BEGIN EXTRACTED ENTRIES

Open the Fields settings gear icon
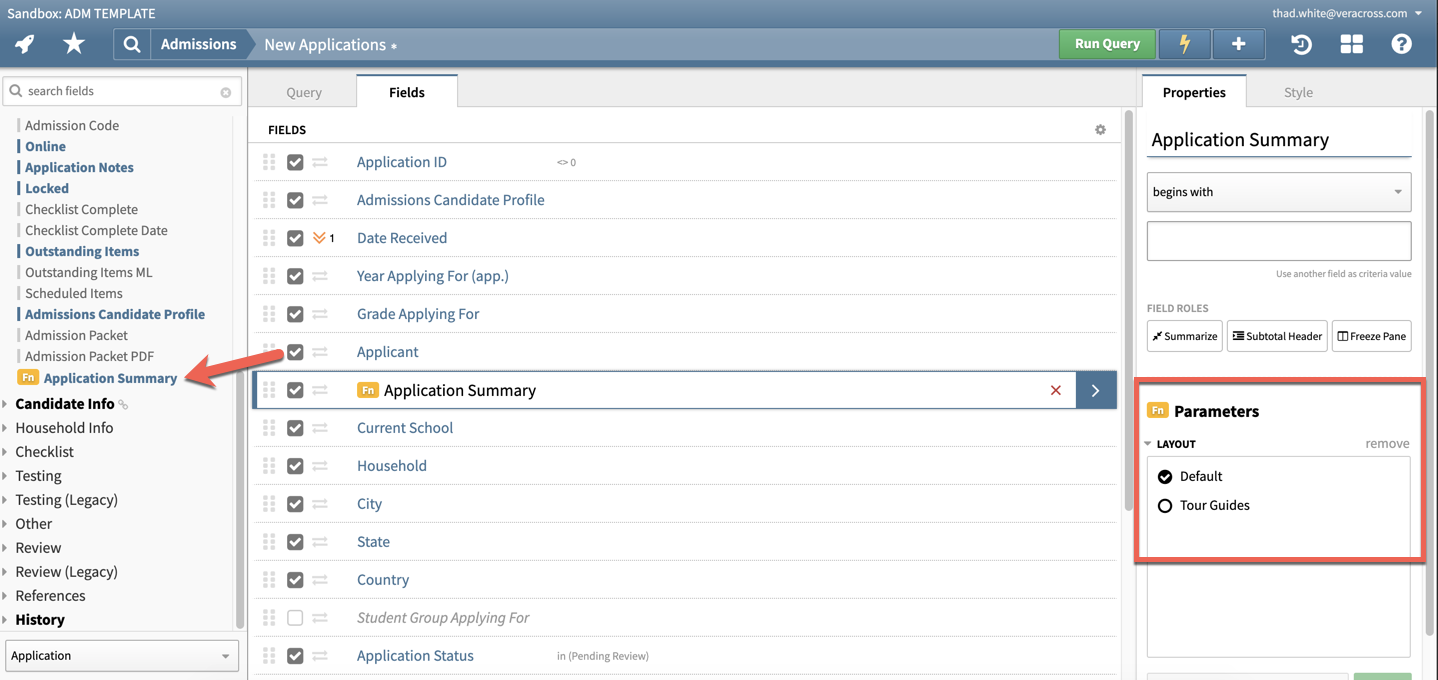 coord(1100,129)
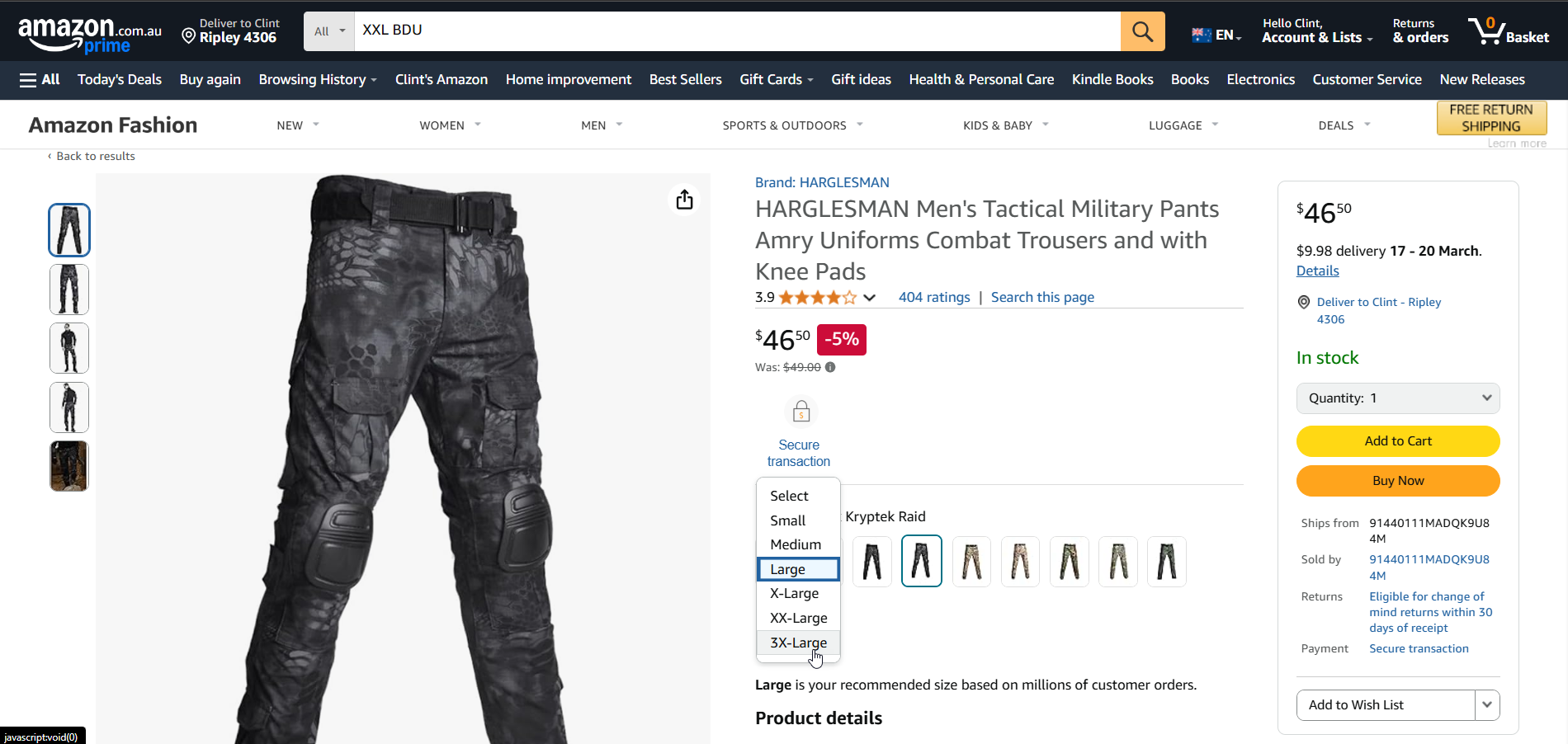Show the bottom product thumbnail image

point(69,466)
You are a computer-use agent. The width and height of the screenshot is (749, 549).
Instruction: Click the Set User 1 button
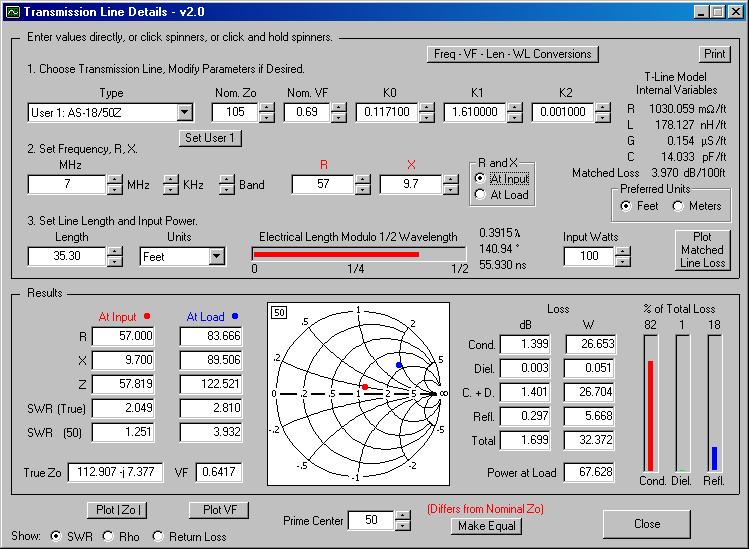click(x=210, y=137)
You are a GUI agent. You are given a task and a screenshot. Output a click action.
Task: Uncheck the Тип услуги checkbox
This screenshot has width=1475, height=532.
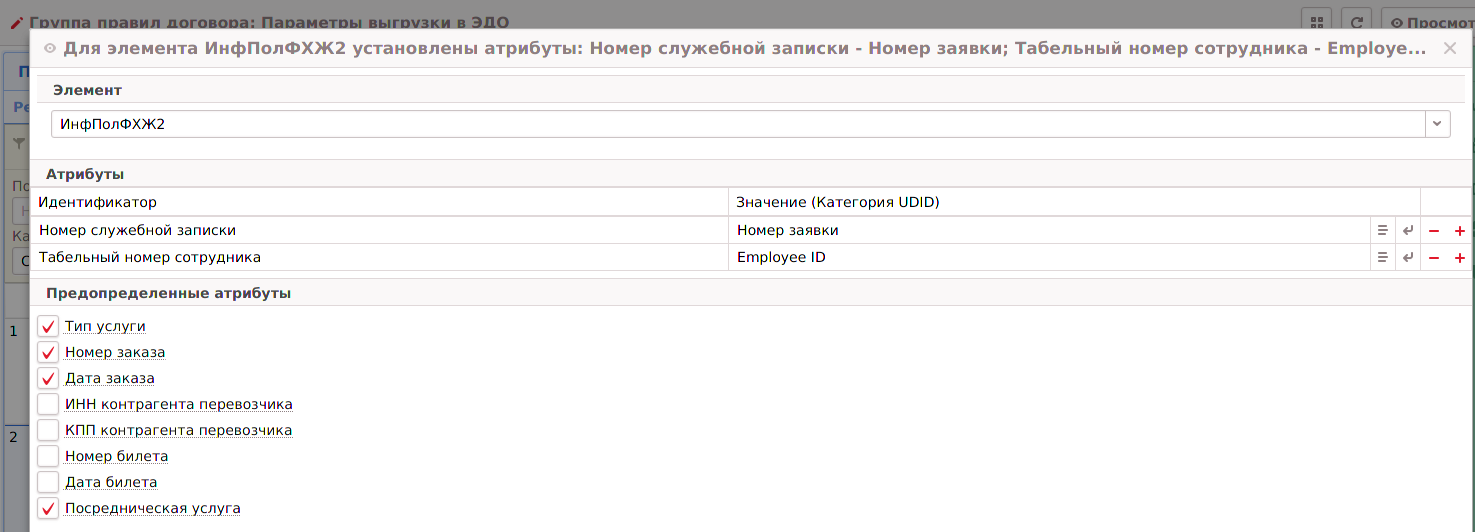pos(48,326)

END EXTRACTED ENTRIES
BEGIN EXTRACTED ENTRIES

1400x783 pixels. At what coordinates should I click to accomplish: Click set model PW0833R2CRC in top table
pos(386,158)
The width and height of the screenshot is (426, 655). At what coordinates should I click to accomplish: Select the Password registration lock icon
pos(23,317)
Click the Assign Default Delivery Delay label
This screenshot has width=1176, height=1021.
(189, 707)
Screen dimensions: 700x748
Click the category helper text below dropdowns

END EXTRACTED ENTRIES

• **WORK ORDER**:
Report each line in the data that holds the word "agent".

• **TASK RESULT**:
You are a computer-use agent. The width and height of the screenshot is (749, 549).
You are a GUI agent. You are given a task and a screenshot. Output a click action.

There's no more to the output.